Exercise description:
Would you write out all of the records that follow, exactly as they stand?

[Collected data entries]

□ □ □ □ □ □ □

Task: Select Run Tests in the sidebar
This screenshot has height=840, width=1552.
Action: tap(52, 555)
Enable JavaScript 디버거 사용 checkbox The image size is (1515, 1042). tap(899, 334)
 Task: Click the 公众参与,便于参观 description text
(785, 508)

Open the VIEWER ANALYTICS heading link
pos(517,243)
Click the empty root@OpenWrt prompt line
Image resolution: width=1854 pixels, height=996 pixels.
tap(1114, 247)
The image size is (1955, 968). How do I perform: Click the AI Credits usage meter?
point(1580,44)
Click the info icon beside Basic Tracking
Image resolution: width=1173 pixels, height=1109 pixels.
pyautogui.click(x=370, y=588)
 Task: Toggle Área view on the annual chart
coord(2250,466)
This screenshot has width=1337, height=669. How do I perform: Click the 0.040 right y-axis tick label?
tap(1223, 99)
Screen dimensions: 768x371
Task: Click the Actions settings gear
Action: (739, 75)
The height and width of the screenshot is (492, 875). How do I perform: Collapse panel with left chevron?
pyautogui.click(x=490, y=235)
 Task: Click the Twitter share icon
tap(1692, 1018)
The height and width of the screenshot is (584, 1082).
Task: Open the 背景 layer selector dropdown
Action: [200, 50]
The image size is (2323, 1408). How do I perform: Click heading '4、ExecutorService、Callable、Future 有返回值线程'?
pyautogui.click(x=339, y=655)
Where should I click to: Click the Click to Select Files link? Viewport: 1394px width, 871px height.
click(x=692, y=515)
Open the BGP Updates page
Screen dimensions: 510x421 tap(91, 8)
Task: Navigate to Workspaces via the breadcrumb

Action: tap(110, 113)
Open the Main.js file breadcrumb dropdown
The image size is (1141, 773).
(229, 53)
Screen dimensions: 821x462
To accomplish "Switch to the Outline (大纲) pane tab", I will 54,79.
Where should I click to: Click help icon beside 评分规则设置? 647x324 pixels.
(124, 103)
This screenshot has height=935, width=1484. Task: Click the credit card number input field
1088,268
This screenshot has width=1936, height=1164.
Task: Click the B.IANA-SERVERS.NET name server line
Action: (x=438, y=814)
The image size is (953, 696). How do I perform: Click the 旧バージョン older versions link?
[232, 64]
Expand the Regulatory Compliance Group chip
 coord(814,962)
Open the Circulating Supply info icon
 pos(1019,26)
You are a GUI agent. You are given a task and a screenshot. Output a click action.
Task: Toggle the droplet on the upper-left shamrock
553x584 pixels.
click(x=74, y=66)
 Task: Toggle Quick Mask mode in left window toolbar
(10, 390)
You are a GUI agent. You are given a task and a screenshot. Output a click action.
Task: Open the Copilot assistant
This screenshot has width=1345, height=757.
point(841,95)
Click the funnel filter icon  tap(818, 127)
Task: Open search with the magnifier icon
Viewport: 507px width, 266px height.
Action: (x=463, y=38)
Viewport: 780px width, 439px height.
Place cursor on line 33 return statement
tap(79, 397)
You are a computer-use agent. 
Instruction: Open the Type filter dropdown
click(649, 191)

□ □ □ □ □ □ □

Result of this task:
Task: Select Run Tests in the sidebar
This screenshot has height=840, width=1552.
Action: tap(52, 555)
Enable JavaScript 디버거 사용 checkbox The image size is (1515, 1042). tap(899, 334)
 Task: Click the 公众参与,便于参观 description text
(785, 508)

Open the VIEWER ANALYTICS heading link
pos(517,243)
Click the empty root@OpenWrt prompt line
Image resolution: width=1854 pixels, height=996 pixels.
tap(1114, 247)
The image size is (1955, 968). How do I perform: Click the AI Credits usage meter?
point(1580,44)
Click the info icon beside Basic Tracking
Image resolution: width=1173 pixels, height=1109 pixels.
pyautogui.click(x=370, y=588)
 Task: Toggle Área view on the annual chart
coord(2250,466)
This screenshot has width=1337, height=669. How do I perform: Click the 0.040 right y-axis tick label?
tap(1223, 99)
Screen dimensions: 768x371
Task: Click the Actions settings gear
Action: (739, 75)
The height and width of the screenshot is (492, 875). How do I perform: Collapse panel with left chevron?
pyautogui.click(x=490, y=235)
 Task: Click the Twitter share icon
tap(1692, 1018)
The height and width of the screenshot is (584, 1082).
Task: Open the 背景 layer selector dropdown
Action: [200, 50]
The image size is (2323, 1408). How do I perform: Click heading '4、ExecutorService、Callable、Future 有返回值线程'?
pyautogui.click(x=339, y=655)
Where should I click to: Click the Click to Select Files link? Viewport: 1394px width, 871px height.
click(x=692, y=515)
Open the BGP Updates page
Screen dimensions: 510x421 tap(91, 8)
Task: Navigate to Workspaces via the breadcrumb

Action: tap(110, 113)
Open the Main.js file breadcrumb dropdown
The image size is (1141, 773).
(229, 53)
Screen dimensions: 821x462
To accomplish "Switch to the Outline (大纲) pane tab", I will 54,79.
Where should I click to: Click help icon beside 评分规则设置? 647x324 pixels.
(124, 103)
This screenshot has height=935, width=1484. Task: Click the credit card number input field
1088,268
This screenshot has width=1936, height=1164.
Task: Click the B.IANA-SERVERS.NET name server line
Action: (x=438, y=814)
The image size is (953, 696). How do I perform: Click the 旧バージョン older versions link?
[232, 64]
Expand the Regulatory Compliance Group chip
 coord(814,962)
Open the Circulating Supply info icon
 pos(1019,26)
You are a GUI agent. You are given a task and a screenshot. Output a click action.
Task: Toggle the droplet on the upper-left shamrock
553x584 pixels.
click(x=74, y=66)
 Task: Toggle Quick Mask mode in left window toolbar
(10, 390)
You are a GUI agent. You are given a task and a screenshot. Output a click action.
Task: Open the Copilot assistant
This screenshot has width=1345, height=757.
point(841,95)
Click the funnel filter icon  tap(818, 127)
Task: Open search with the magnifier icon
Viewport: 507px width, 266px height.
Action: (x=463, y=38)
Viewport: 780px width, 439px height.
Place cursor on line 33 return statement
tap(79, 397)
You are a computer-use agent. 
Instruction: Open the Type filter dropdown
click(649, 191)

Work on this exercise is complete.